For Lycka, encouraging bettors to wager more than they can afford to lose and taking advantage of problem gamblers is not only plainly wrong and short-sighted, it’s counterproductive. “The public health costs would go through the roof. We are doing everything in our power to ensure that customers bet within their means.”
This is why encouraging players to set deposit limits and caps on how long they are logged into a betting site, as well as allowing cooling-off periods and the ability to self-exclude are critical. The issue with self-exclusion in the US, though,
is the lack of a national register where players can easily ban themselves from all licensed sites across the country like in Sweden with Spelpaus.se (more than 54,000 people, or 0.52% of the population, are currently self-excluded).
“Problem gambling is a national public health issue, so it’s going to take a nationally coordinated response,” Whyte insists. “With our laissez-faire system, the burden is placed on those who are making the profit; government is not going to be that provider of last resort in most states – and they never have been.
But it takes everyone in the industry to step up and do, in some cases, a lot more than what they are accustomed to be doing in a jurisdiction like the UK.” Pellizzari concurs: “Government certainly has a role to play in terms of setting up a structure for responsible gambling to happen in any jurisdiction.
So, governments should have a role around funding and supporting the provision of counseling services and research.” At the time of writing, there are 18 states plus Washington DC with sports betting live (30% of the US population) 27 months after PASPA’s repeal.
Another four states have passed sports betting laws, while a further eight have active legislation on the books.
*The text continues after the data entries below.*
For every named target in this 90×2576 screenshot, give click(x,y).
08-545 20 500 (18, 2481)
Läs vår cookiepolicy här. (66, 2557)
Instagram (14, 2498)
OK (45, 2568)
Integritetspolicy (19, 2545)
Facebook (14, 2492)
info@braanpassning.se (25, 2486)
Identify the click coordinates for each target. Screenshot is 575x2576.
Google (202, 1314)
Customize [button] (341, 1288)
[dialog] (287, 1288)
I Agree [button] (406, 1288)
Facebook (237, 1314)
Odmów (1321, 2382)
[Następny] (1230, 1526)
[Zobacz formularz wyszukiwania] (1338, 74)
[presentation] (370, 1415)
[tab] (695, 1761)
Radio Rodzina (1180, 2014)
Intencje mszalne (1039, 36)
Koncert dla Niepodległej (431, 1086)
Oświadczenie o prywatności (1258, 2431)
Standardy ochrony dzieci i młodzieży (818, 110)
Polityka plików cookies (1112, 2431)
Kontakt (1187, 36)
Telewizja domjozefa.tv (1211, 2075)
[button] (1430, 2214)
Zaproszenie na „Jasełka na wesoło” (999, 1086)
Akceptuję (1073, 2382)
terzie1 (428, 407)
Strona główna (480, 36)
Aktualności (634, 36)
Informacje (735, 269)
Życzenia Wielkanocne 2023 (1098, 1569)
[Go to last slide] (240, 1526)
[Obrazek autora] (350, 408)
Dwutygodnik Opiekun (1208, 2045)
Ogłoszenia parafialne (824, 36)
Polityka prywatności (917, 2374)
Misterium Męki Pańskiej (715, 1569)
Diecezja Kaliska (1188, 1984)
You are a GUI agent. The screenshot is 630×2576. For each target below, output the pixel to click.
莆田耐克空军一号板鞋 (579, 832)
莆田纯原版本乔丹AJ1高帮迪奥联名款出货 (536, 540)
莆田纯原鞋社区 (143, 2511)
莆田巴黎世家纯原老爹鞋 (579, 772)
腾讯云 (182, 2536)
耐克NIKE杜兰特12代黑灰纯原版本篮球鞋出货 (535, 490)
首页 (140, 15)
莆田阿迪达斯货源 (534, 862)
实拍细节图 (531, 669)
In addition, online casino is live in four states, while Michigan is poised to roll out igaming later this year or early 2021.
With sports betting alone projected to be eventually an $8bn-a-year industry, it is clear why operators are desperate to cash-in and why the US has been described as Europe on fast forward.
The priority for legislators, regulators and operators is to not repeat the same mistakes that have brought the European online industry intense scrutiny and widespread criticism. Achieving that will be far from straightforward.